About this exercise.
The response must contain every line below in which "computer" appears.

○ ○ ○

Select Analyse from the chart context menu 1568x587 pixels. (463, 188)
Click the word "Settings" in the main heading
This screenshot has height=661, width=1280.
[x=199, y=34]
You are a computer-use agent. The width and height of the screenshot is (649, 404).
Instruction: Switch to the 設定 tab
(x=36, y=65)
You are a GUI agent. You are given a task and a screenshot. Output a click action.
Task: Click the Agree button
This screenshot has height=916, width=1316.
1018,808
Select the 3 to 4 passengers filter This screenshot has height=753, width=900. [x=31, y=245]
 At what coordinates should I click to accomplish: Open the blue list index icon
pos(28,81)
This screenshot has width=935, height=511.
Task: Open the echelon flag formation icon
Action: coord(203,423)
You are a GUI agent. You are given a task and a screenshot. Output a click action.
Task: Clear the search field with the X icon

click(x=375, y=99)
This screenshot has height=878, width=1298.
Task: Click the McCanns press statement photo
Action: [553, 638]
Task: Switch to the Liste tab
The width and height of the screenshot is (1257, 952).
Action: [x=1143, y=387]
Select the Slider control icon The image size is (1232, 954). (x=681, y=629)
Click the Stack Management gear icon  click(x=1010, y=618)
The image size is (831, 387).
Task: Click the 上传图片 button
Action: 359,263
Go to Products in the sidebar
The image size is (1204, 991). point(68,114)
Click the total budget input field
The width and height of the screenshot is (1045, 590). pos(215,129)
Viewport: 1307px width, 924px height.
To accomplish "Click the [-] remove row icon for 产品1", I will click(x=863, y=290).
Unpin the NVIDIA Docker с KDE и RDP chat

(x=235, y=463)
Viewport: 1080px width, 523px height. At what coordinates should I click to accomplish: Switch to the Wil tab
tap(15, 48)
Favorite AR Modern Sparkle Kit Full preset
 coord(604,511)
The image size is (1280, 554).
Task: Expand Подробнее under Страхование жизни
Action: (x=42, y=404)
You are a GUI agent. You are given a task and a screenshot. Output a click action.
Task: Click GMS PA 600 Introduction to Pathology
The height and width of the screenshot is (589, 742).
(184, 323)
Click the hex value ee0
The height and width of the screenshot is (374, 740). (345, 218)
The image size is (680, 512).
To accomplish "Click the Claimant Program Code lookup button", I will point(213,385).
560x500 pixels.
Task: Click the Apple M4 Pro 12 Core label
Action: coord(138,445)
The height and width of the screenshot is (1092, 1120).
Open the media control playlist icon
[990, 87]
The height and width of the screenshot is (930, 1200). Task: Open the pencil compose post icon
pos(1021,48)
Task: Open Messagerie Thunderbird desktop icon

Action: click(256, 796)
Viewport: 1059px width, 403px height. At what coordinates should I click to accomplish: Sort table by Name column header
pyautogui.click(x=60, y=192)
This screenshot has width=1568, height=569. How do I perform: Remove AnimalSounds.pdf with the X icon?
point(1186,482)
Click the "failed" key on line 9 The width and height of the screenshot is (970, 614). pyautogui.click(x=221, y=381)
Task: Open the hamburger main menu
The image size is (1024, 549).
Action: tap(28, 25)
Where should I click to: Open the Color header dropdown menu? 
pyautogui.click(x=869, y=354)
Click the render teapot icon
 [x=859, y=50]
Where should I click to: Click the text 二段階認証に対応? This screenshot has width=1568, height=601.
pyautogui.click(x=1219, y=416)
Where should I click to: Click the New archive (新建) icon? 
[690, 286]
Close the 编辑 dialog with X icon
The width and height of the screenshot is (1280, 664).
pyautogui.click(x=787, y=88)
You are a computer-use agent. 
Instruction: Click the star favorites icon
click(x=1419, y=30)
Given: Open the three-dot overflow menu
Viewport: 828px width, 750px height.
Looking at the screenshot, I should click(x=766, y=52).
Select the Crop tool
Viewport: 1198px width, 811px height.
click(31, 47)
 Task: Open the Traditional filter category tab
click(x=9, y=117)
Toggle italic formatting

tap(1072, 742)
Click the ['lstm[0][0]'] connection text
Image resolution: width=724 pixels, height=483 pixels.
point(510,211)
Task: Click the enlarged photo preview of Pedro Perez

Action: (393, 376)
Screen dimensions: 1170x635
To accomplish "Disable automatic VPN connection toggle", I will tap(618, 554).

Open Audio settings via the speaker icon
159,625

○ ○ ○

Written response.
You are a computer-use agent. The width and height of the screenshot is (649, 404).
You are a computer-use agent. 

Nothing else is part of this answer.